Журнал Глинки, созданный предчувствием французской опасности, расцвел именно в разгар Отечественной войны, т. е. в момент наиболее острой борьбы с французами, и постепенно увядал по мере того, как затихала эта французская гроза. Еще в начале войны 1812 г. Глинка давал в своем журнале место пророческим изречениям насчет близкой судьбы Наполеона и его войска (1812, ч. 19, № 7: «Стихи по случаю известия о нашествии неприятеля», стр. 77–80):

«…На зачинающего Бог!
О Россы! Бог, Бог будет с вами;
Пойдет пред вашими рядами;
Неправде, злобе сломит рог.
……………………..
Грядет отмщение Владыки,
Вселенна в трепете пред ним;
Исчезнут буйные языки,
Равно как исчезает дым».

И вот, когда эти предсказания в глазах Глинки сбылись, роль его журнала сама собою прекращалась. Действительно, с выходом французов из Москвы и из пределов России патриотическое одушевление «Русского Вестника» заметно стихает. Книжки журнала за 1813 и 1814 годы, правда, еще пестрят благодарственными одами и патриотическими песнями в честь свежих событий Отечественной войны, но прежнего подъема воинственности в журнале уже не наблюдается.

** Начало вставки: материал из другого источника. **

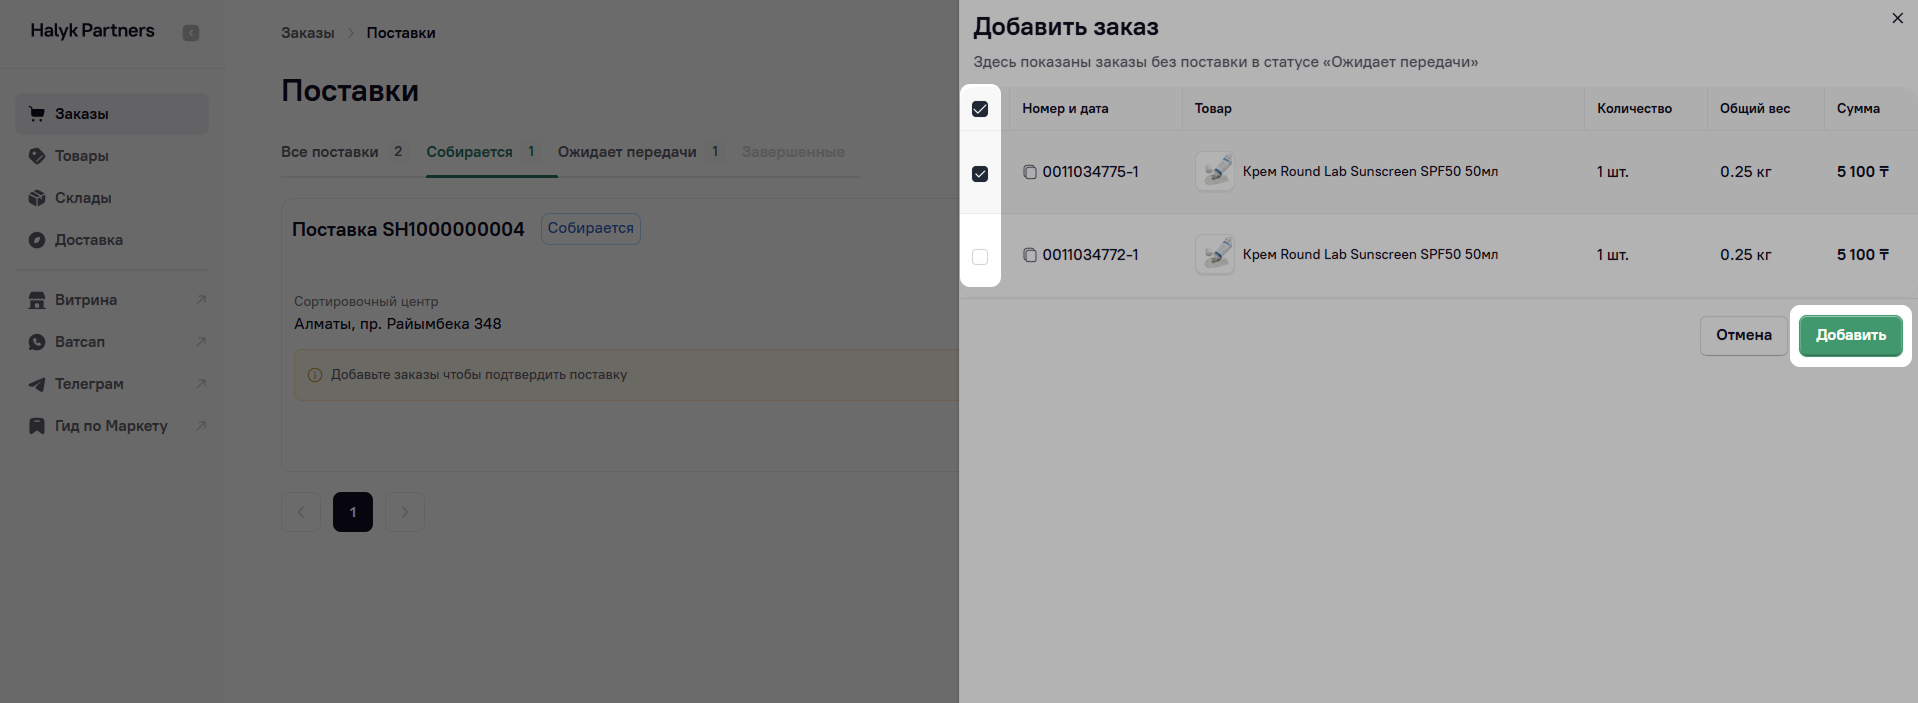
Task: Go to next page arrow
Action: (405, 512)
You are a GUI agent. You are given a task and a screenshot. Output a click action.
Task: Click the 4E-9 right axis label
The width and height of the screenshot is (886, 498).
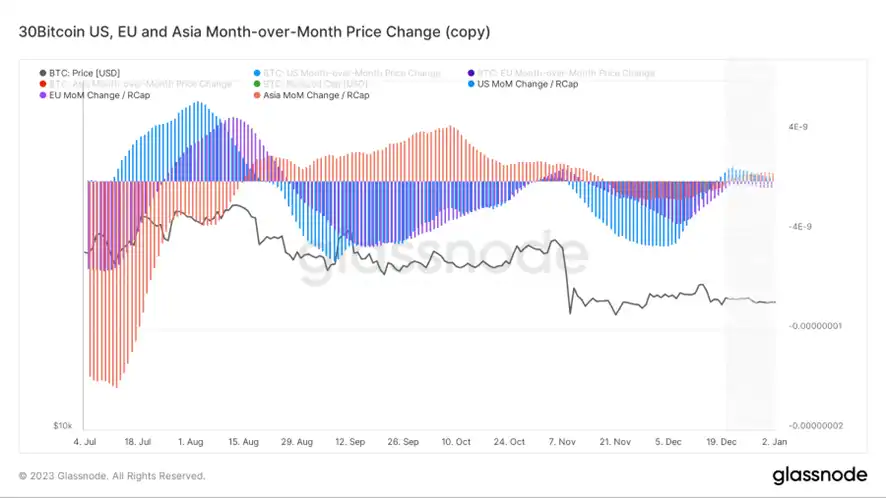pos(798,127)
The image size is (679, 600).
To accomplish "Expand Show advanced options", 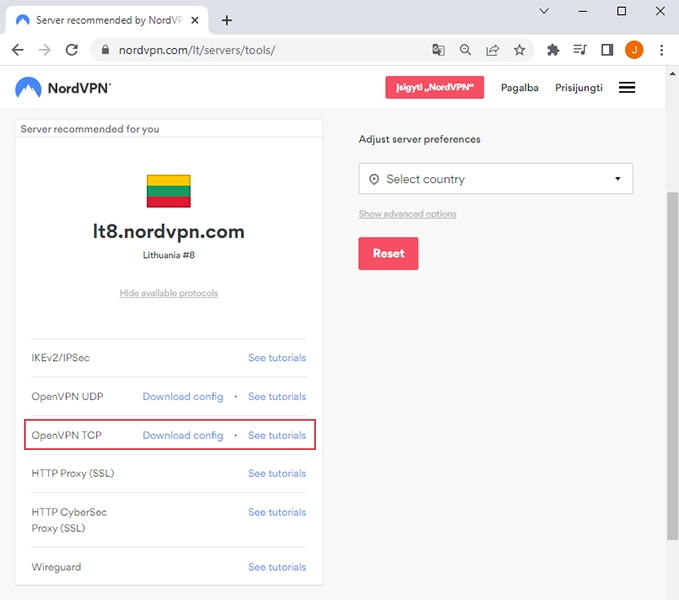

И только по временам слышатся отголоски основного мотива, т. е. все еще разъясняется французская опасность и разоблачается Наполеон со стороны его «самохвальства», «наглости», «хитрости», «клеветнических речей» и в особенности со стороны характера его «правительства» (1813, ч. 1, № 1, стр. 54), которое продолжает казаться опасным для русского патриота и после освобождения Москвы и России от французов.

Современная лубочная картина по поводу изгнания французов из пределов России.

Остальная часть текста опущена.